■ **Goal A**: List each degree Cynthia Damon received, according to the Damon biography, with its institution and year.
■ **Goal B**: Write out the Damon biography word for word from "Damon taught at" to "for Standing Faculty.".

■ **Provided text**:
------------------------------------
Professor of Classical Studies

Cynthia Ellen Murray Damon (born 1957) is a Professor of Classical Studies at the University of Pennsylvania and has written extensively on Latin literature and Roman historiography, having published translations and commentaries on authors such as Caesar and Tacitus.

==Career==
Cynthia Damon received her B.A. in History from Stanford University in 1979, M.A. in Classics from Boston College in 1984 and Ph.D. from Stanford University in 1990, as well as an honorary A.M. from Amherst College in 2004.

Damon taught at Harvard University as Assistant Professor from 1990 to 1995, at Amherst College as Assistant Professor and Professor 1995-2007, and moved to the University of Pennsylvania as Professor of Classical Studies in 2007. In 2015 Damon was awarded the College of Liberal and Professional Studies Distinguished Teaching Award for Standing Faculty.

Damon was the editor of Transactions of the American Philological Association from 2001 to 2005 and member of the board of directors of the American Philological Association from 2007 to 2010. Damon is part of Bryn Mawr Classical Review's editorial board.
------------------------------------
■ **Record list**:
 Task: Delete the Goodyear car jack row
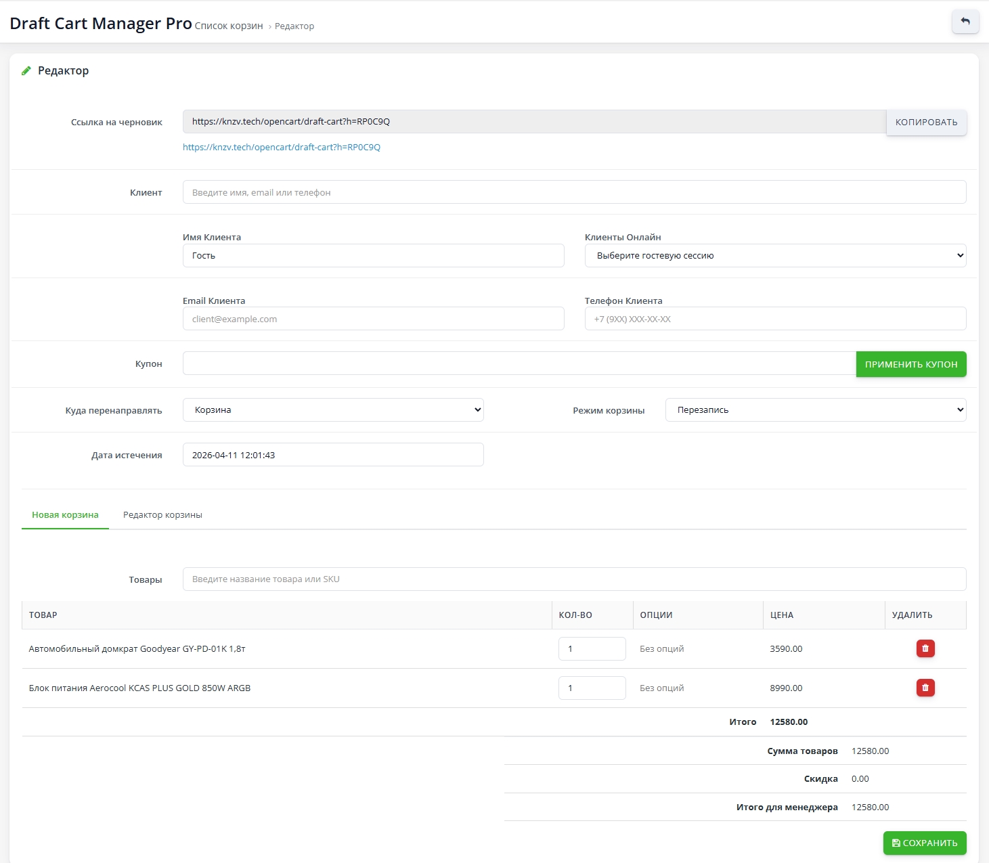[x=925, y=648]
------------------------------------
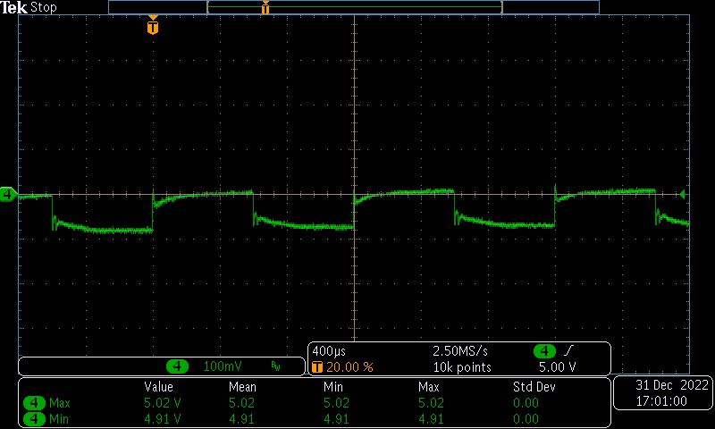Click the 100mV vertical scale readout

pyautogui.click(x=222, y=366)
------------------------------------
■ **Solution A**:
B.A. in History, Stanford University, 1979
M.A. in Classics, Boston College, 1984
Ph.D., Stanford University, 1990
Honorary A.M., Amherst College, 2004

■ **Solution B**:
Damon taught at Harvard University as Assistant Professor from 1990 to 1995, at Amherst College as Assistant Professor and Professor 1995-2007, and moved to the University of Pennsylvania as Professor of Classical Studies in 2007. In 2015 Damon was awarded the College of Liberal and Professional Studies Distinguished Teaching Award for Standing Faculty.